I just don't think a Nano that costs the same as a 980 Ti is going to do very well because the performance, with the throttling, will probably hit more around the Fury non-X...

This product seems so niche it's silly.  Why can't AMD just release a Fury X without the water cooler and with custom boards?


----------



## newtekie1 (Aug 26, 2015)

uuuaaaaaa said:


> Maybe it needed more room to breathe. Which cards did you have?



Sapphire 290X Tri-X's.  They were in my Z97 Extreme6, so the top card had a nice gap to breath.  It still hit 94°C and started to throttle after about half an hour of gaming.


----------



## Sony Xperia S (Aug 26, 2015)

HisDivineOrder said:


> So in theory this card should cost more than the Fury X because it's specially binned chips to hit a lower power, it'll have a fully uncut chip...
> 
> I just don't think a Nano that costs the same as a 980 Ti is going to do very well because the performance, with the throttling, will probably hit more around the Fury non-X...
> 
> This product seems so niche it's silly.  Why can't AMD just release a Fury X without the water cooler and with custom boards?



Let's make these things clear:

- R9 Nano will be faster product than R9 290X but not that fast to threaten any Fury;
- R9 Nano won't cost more than 630$, actually we expect price tag in line of around 450$;
- It won't be niche - it should be the new standard or paving the way for new generations of small cards;
- Fury X doesn't need custom boards - you won't achieve anything if you are seeking for guinness record clock heights. It's the best with water and let it please stay with WATER !


----------



## FordGT90Concept (Aug 26, 2015)

HisDivineOrder said:


> I just don't think a Nano that costs the same as a 980 Ti is going to do very well because the performance, with the throttling, will probably hit more around the Fury non-X...
> 
> This product seems so niche it's silly.  Why can't AMD just release a Fury X without the water cooler and with custom boards?


That's what concerns me.  It'll have performance between 290X and 390X but I'm increasingly thinking that it will be priced above the 390X--maybe closer to Fury.  If that's the case, might as well go with 390X.  Nano would only be appealing for SFF builds.
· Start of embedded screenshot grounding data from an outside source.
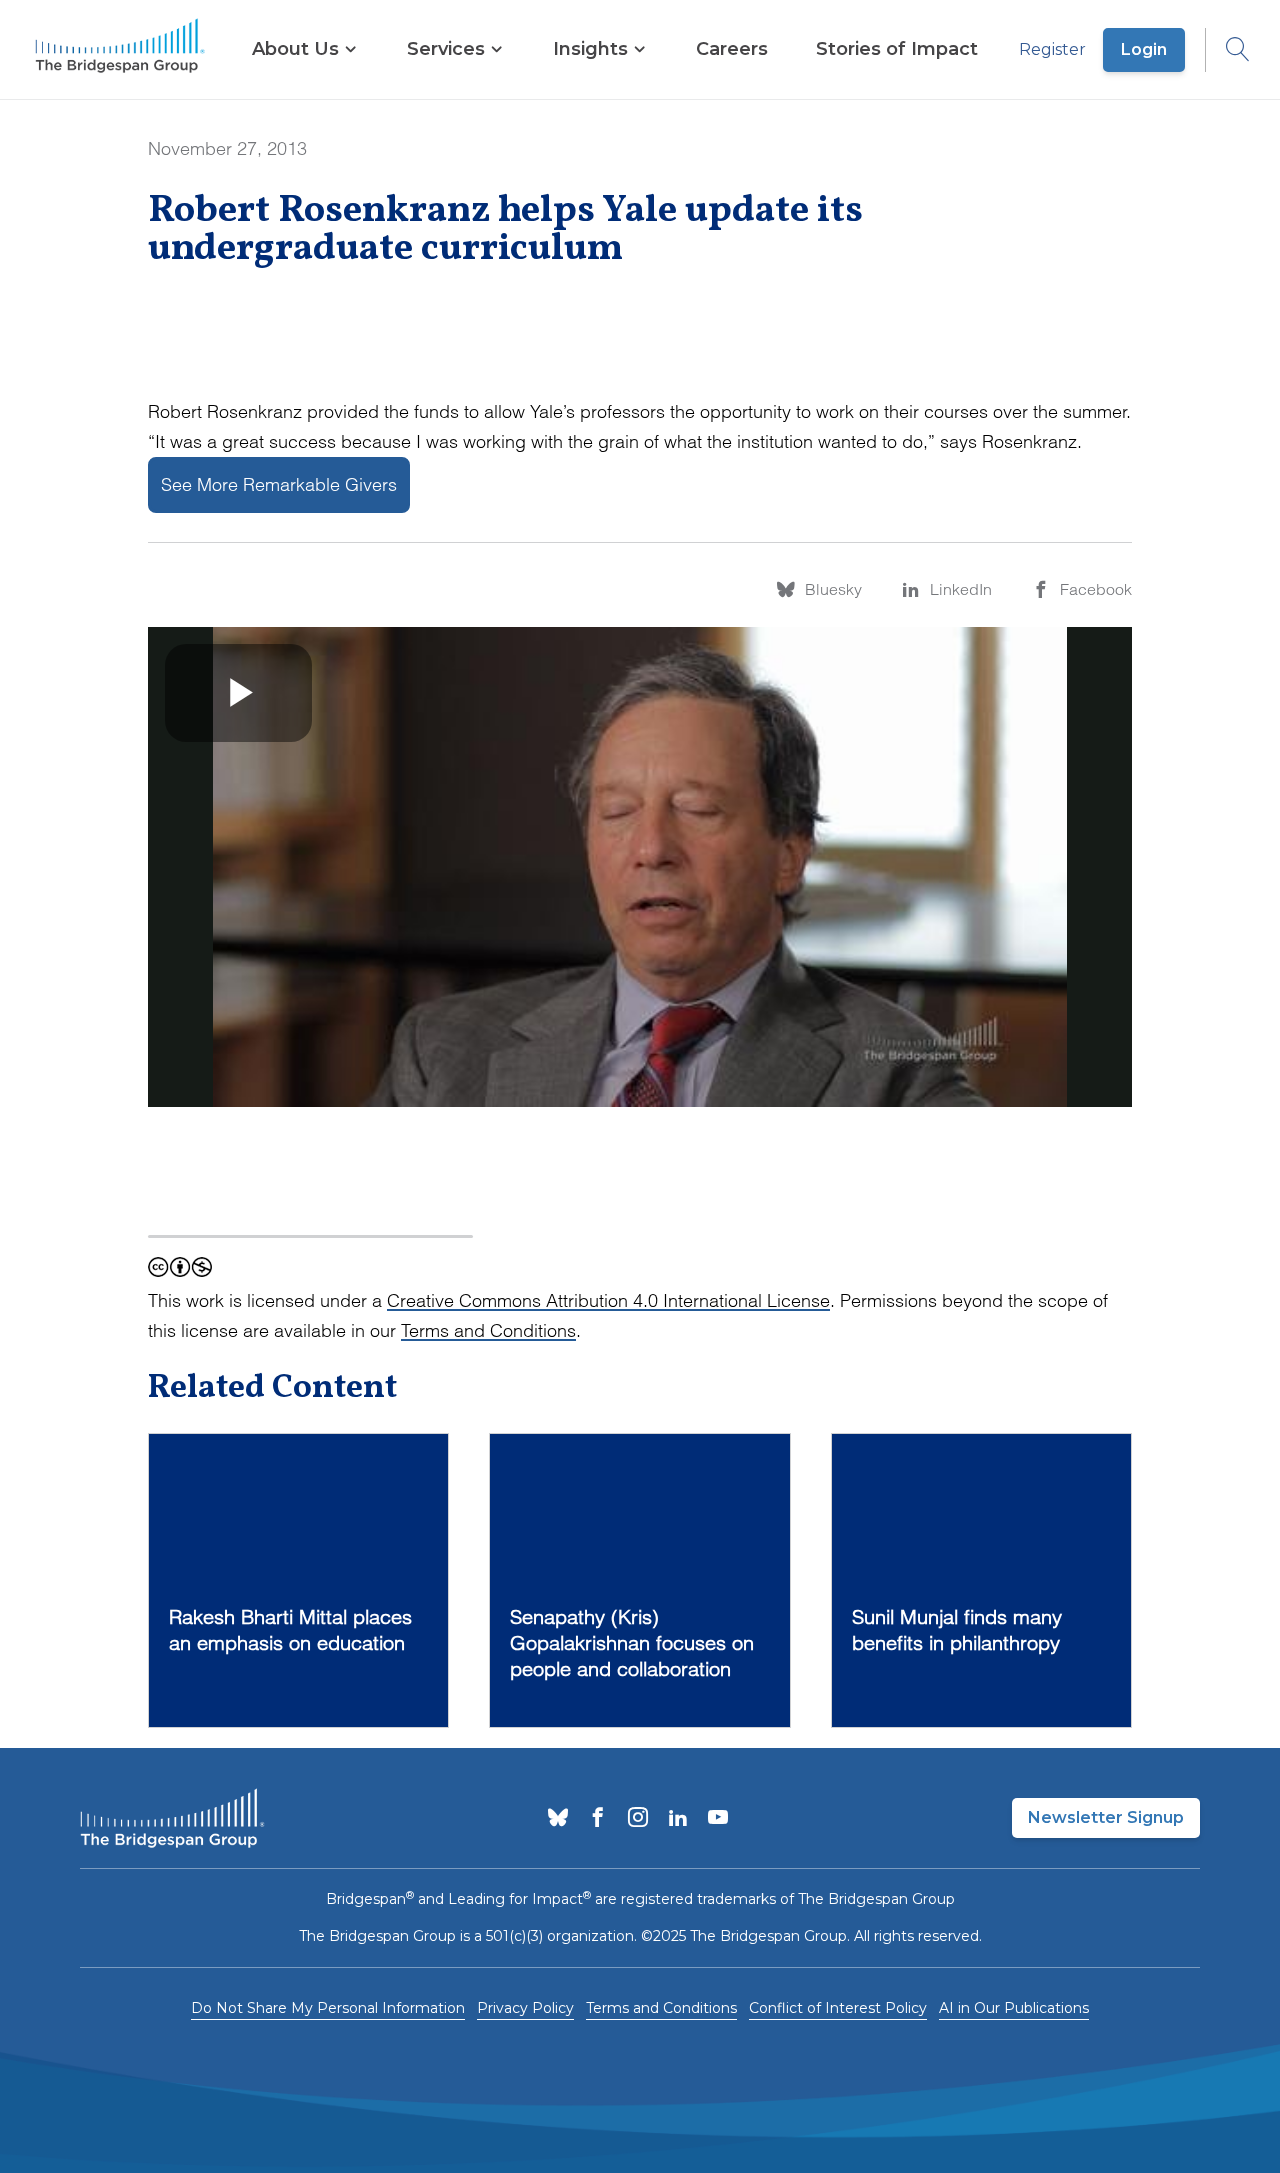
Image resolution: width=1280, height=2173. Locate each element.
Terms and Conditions (488, 1330)
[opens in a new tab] (558, 1819)
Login (1144, 49)
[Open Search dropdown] (1228, 50)
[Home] (120, 50)
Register (1052, 49)
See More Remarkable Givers (279, 484)
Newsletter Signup (1106, 1817)
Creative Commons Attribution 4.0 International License (608, 1300)
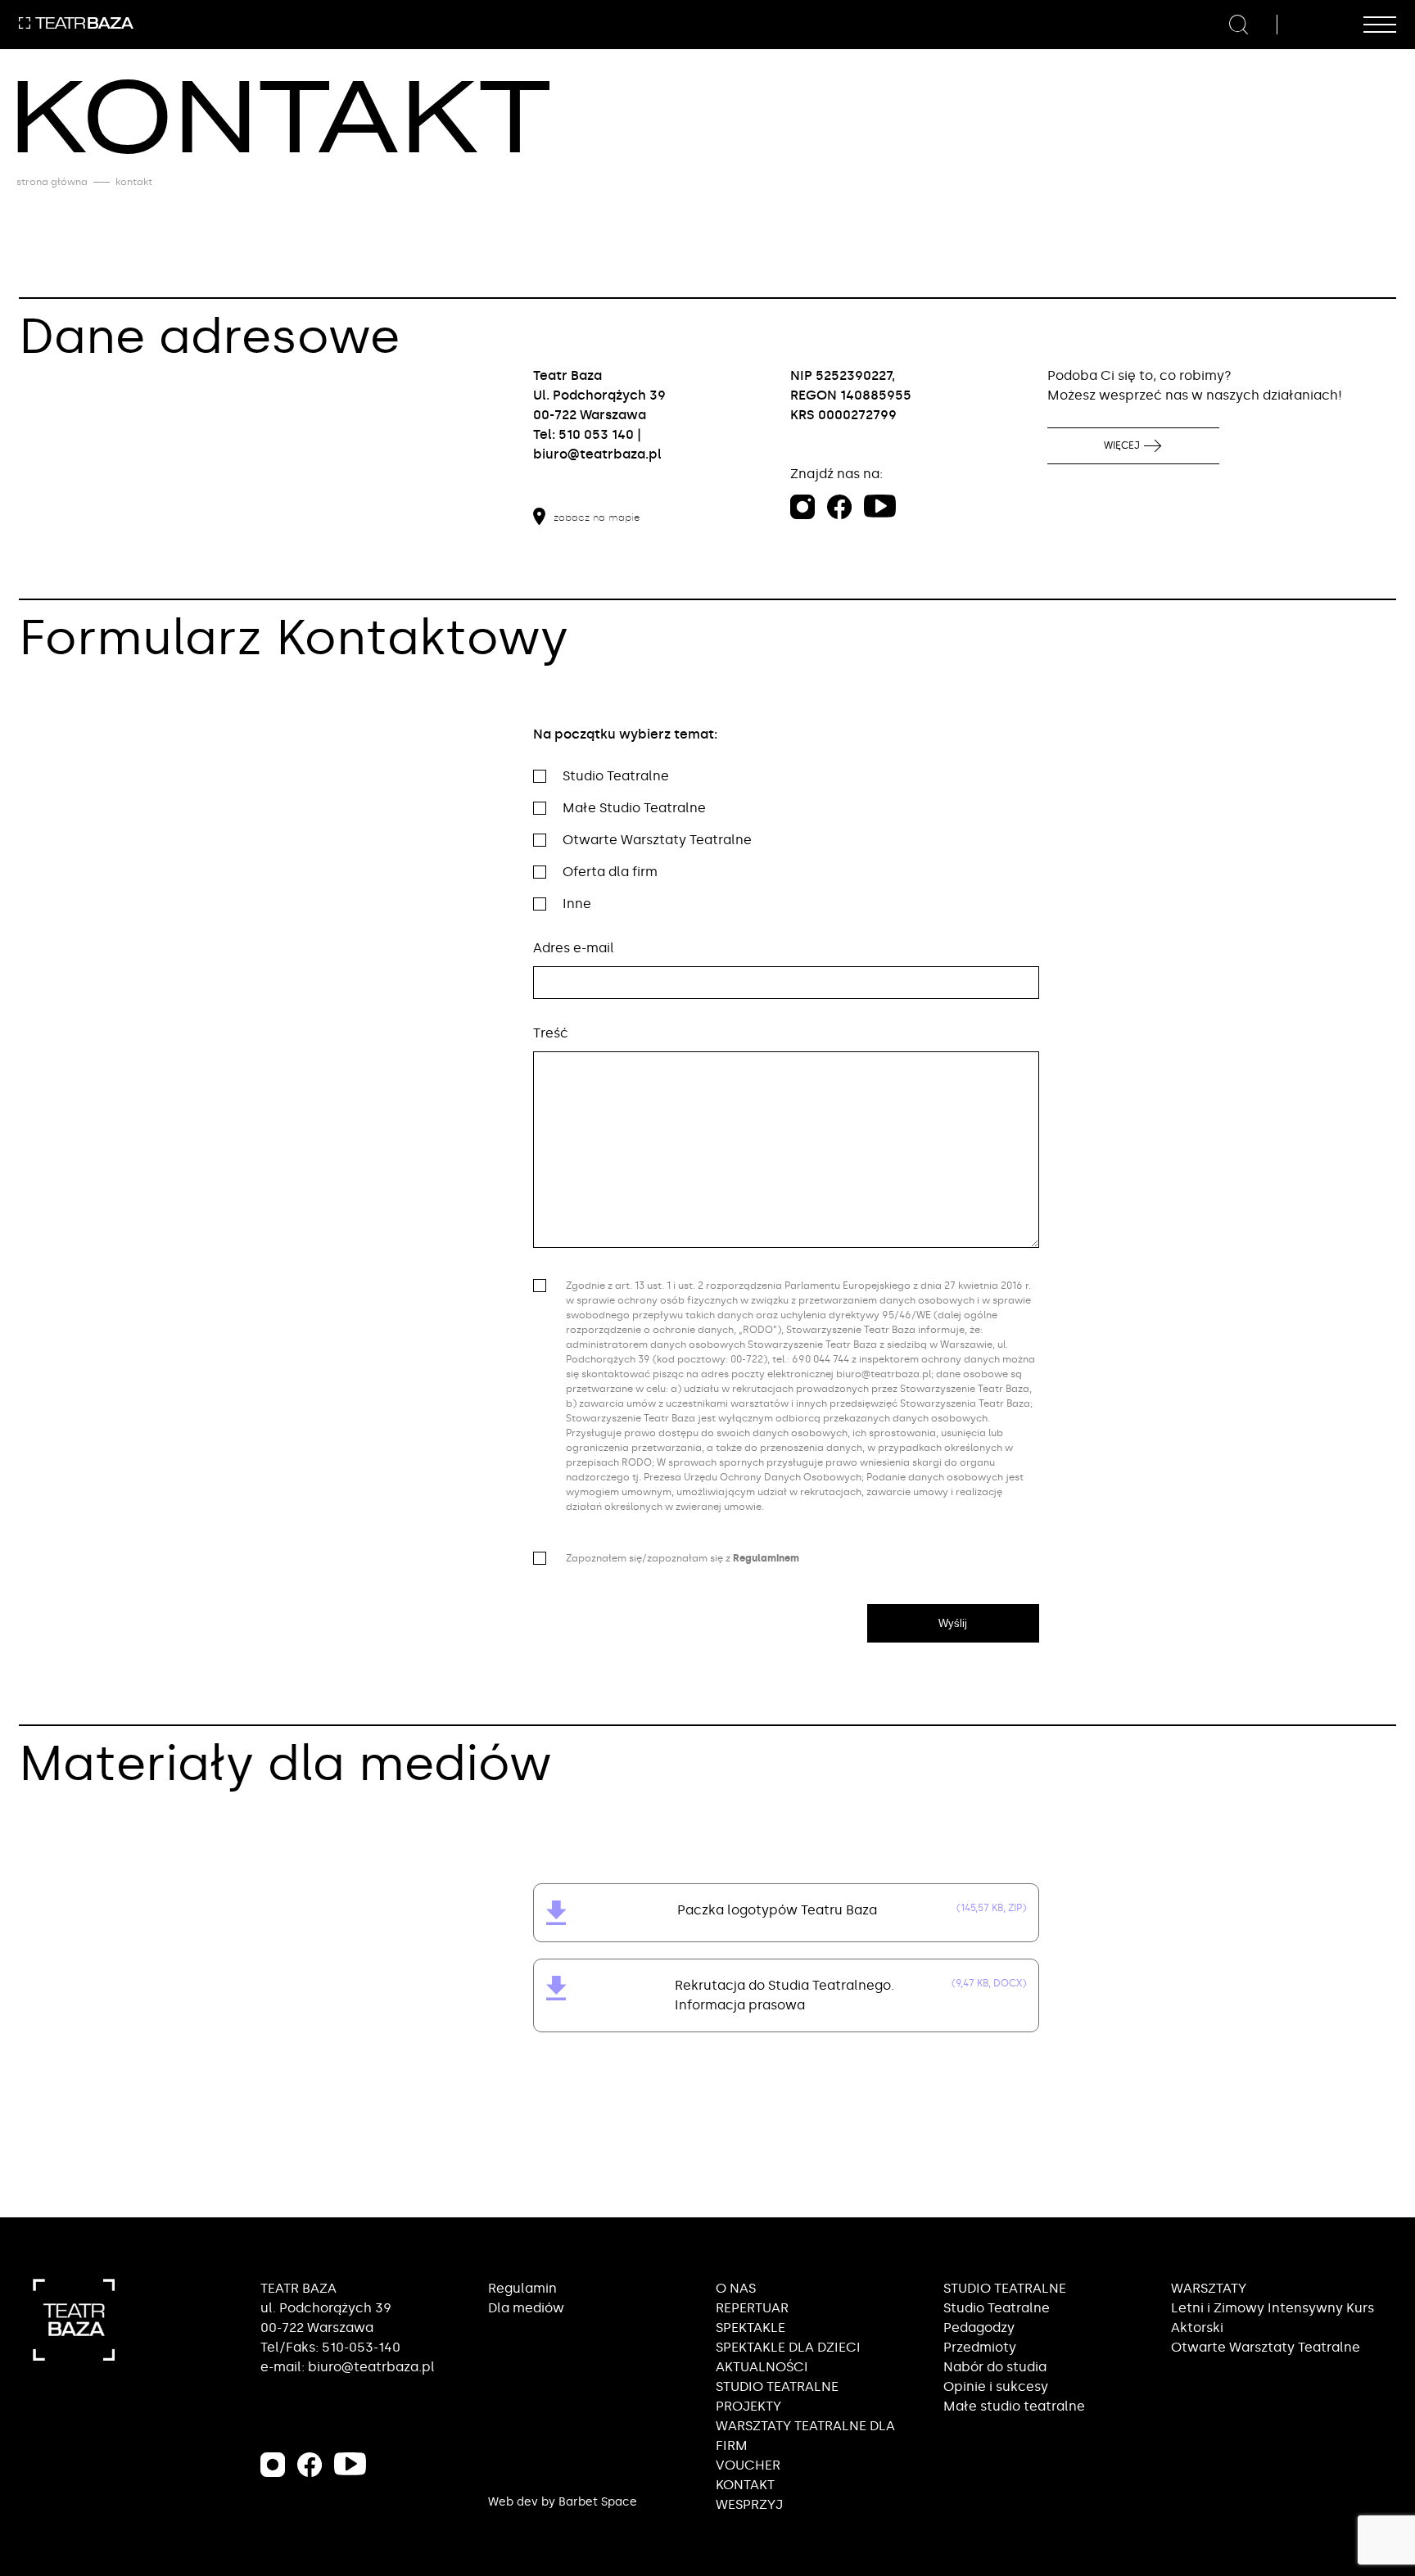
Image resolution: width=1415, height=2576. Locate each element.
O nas (736, 2288)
The price should be announced tomorrow.


----------



## EarthDog (Aug 26, 2015)

btarunr said:


> I don't think with that VRM, its throttling can be relaxed enough to match Fury X performance.





Sony Xperia S said:


> - R9 Nano will be faster product than R9 290X but not that fast to threaten any Fury;
> - R9 Nano won't cost more than 630$, actually we expect price tag in line of around 450$;


You'd be surprised I would imagine.......................


----------



## GhostRyder (Aug 26, 2015)

FordGT90Concept said:


> That's what concerns me.  It'll have performance between 290X and 390X but I'm increasingly thinking that it will be priced above the 390X--maybe closer to Fury.  If that's the case, might as well go with 390X.  Nano would only be appealing for SFF builds.
> 
> The price should be announced tomorrow.


 I agree, with this announcement the pricing is of concern along with at least for me the cooler on the card.  I believe it looks like it could handle it but I am still curious to see it in action since they are restricting this to reference only as far as I can tell (Which leads me to believe it will be more than adequate).


----------



## SonicZap (Aug 26, 2015)

I'm fairly certain that the price will be high, they still have problems getting enough Fury GPUs out to sell, and another product using the same die won't help at all. They'll be grabbing money from the people who build small form factor systems, for most usage cases the R9 390 and 390X will be the better choice. If something else happens, I'm going to be surprised.


----------



## the54thvoid (Aug 26, 2015)

HisDivineOrder said:


> Why can't AMD just release a Fury X without the water cooler and with custom boards?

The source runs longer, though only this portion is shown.